[Records for this task — start]
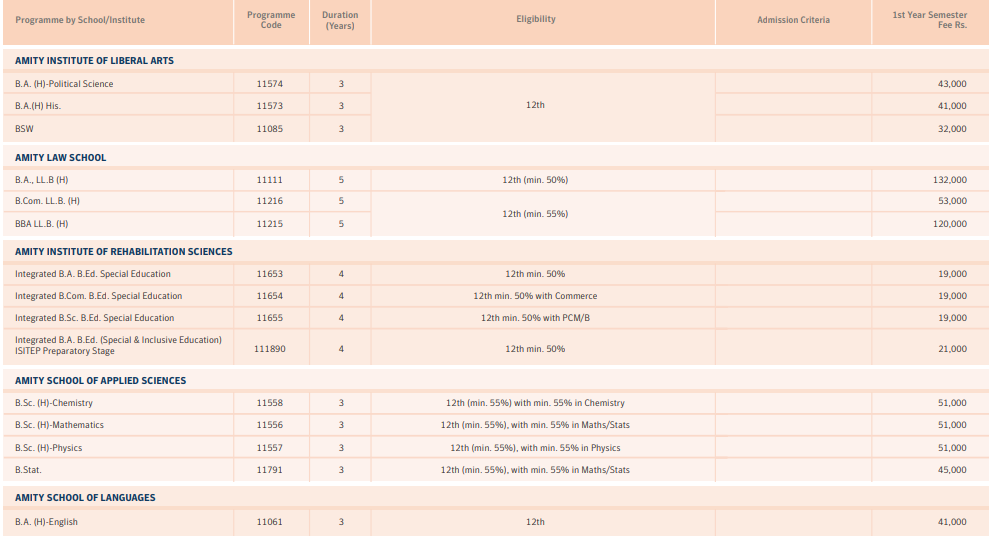989x540 pixels.
Task: Click the B.A. (H)-Political Science programme
Action: 64,84
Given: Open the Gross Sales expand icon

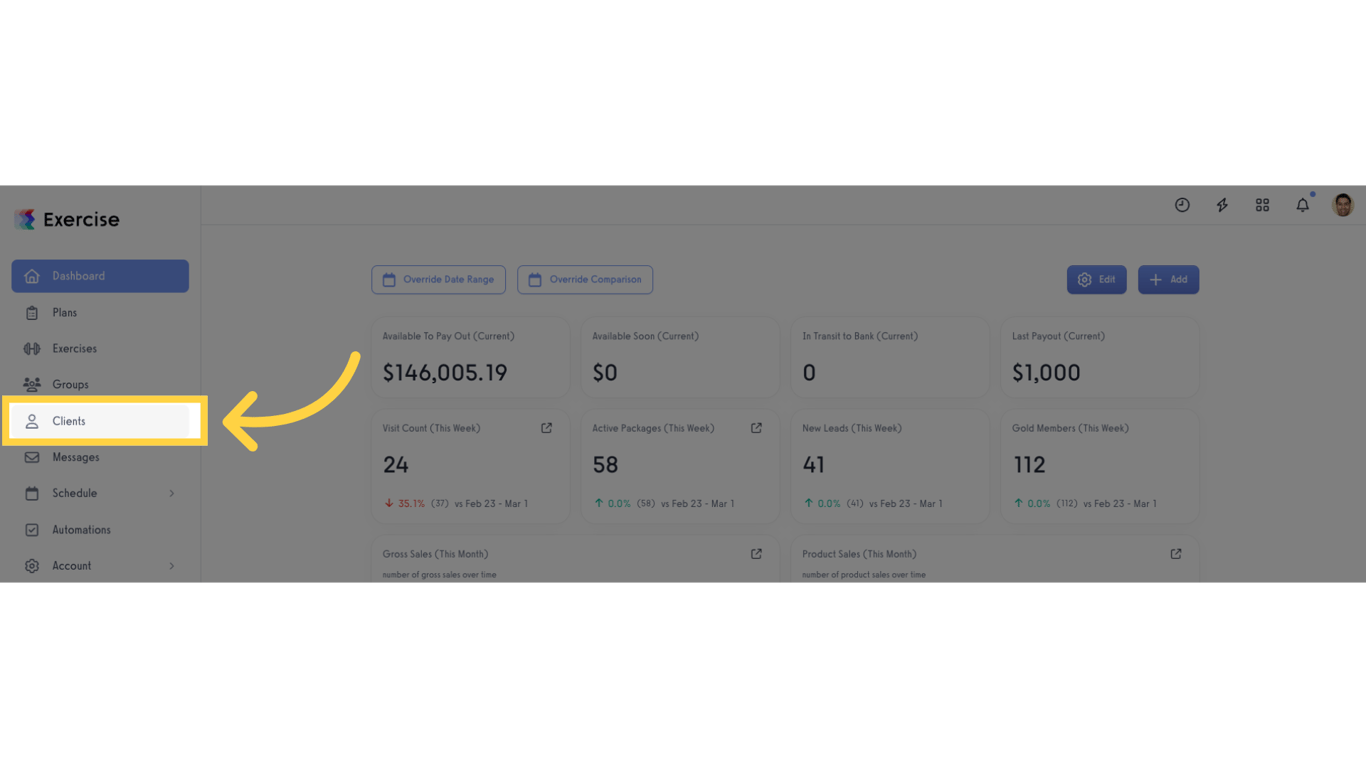Looking at the screenshot, I should coord(755,553).
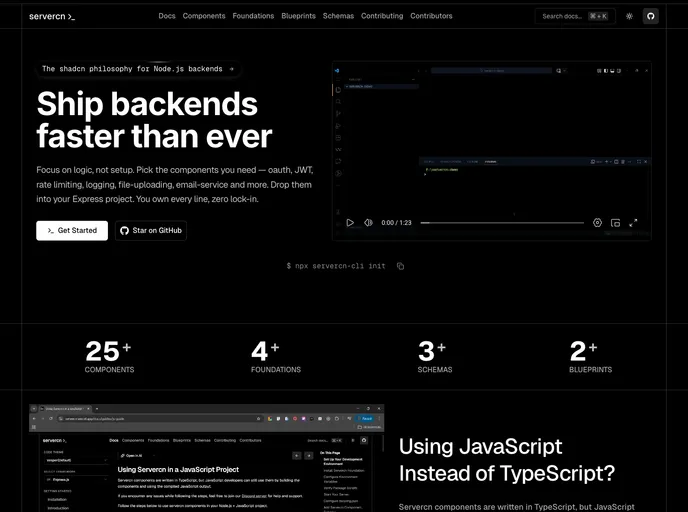Enable picture-in-picture for the demo video
Viewport: 688px width, 512px height.
tap(615, 223)
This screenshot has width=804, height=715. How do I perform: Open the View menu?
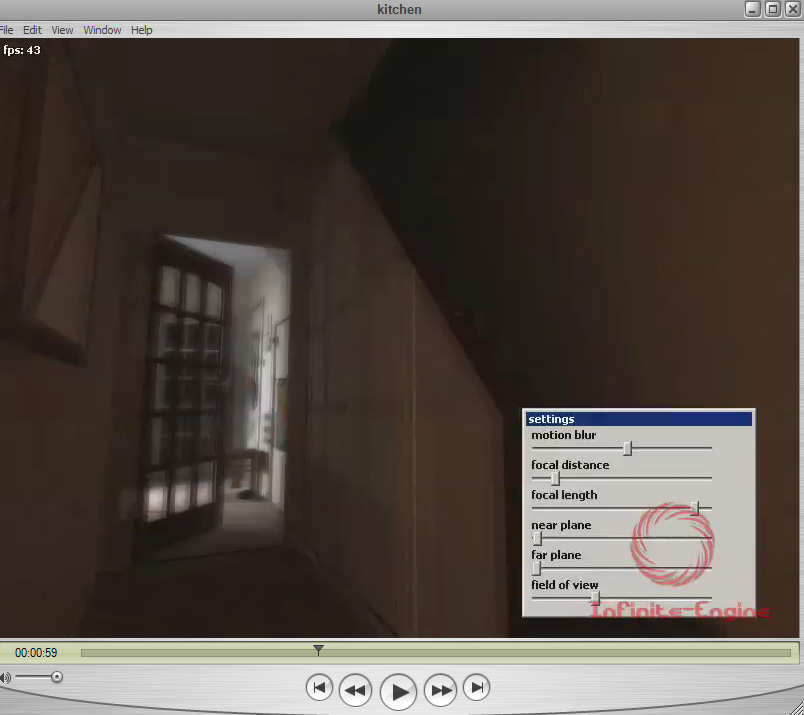click(62, 30)
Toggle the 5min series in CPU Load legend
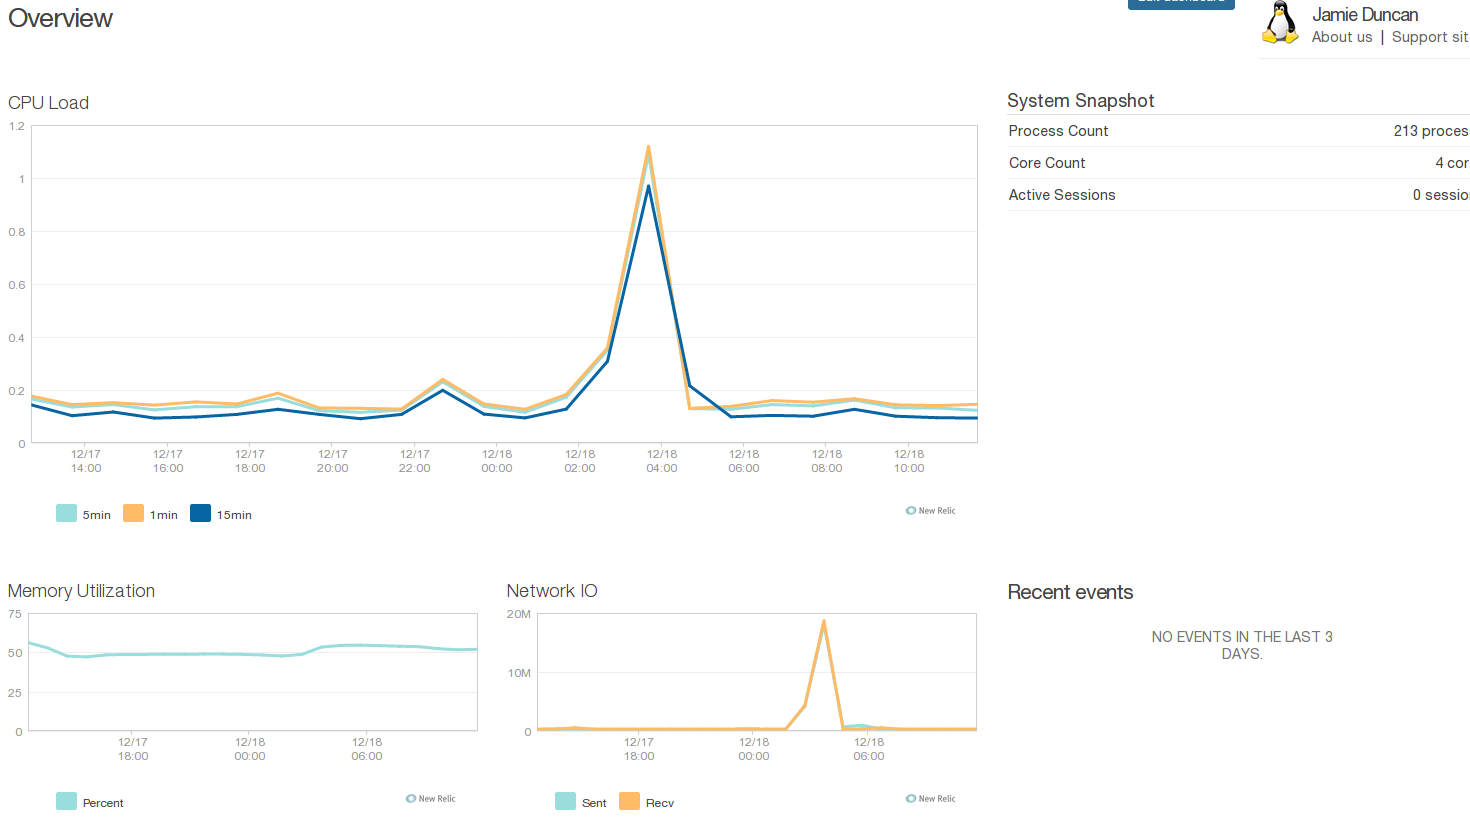The image size is (1470, 818). click(x=67, y=514)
[Records for this task — finish]
Please print the span that begins at the line holding "This screenshot has" and ends at the last line of the data, both ends included, with no pictures.

> **Reply to the exercise**
This screenshot has width=804, height=715. How do I perform: Open the View menu?
click(62, 30)
Toggle the 5min series in CPU Load legend
The image size is (1470, 818). click(x=67, y=514)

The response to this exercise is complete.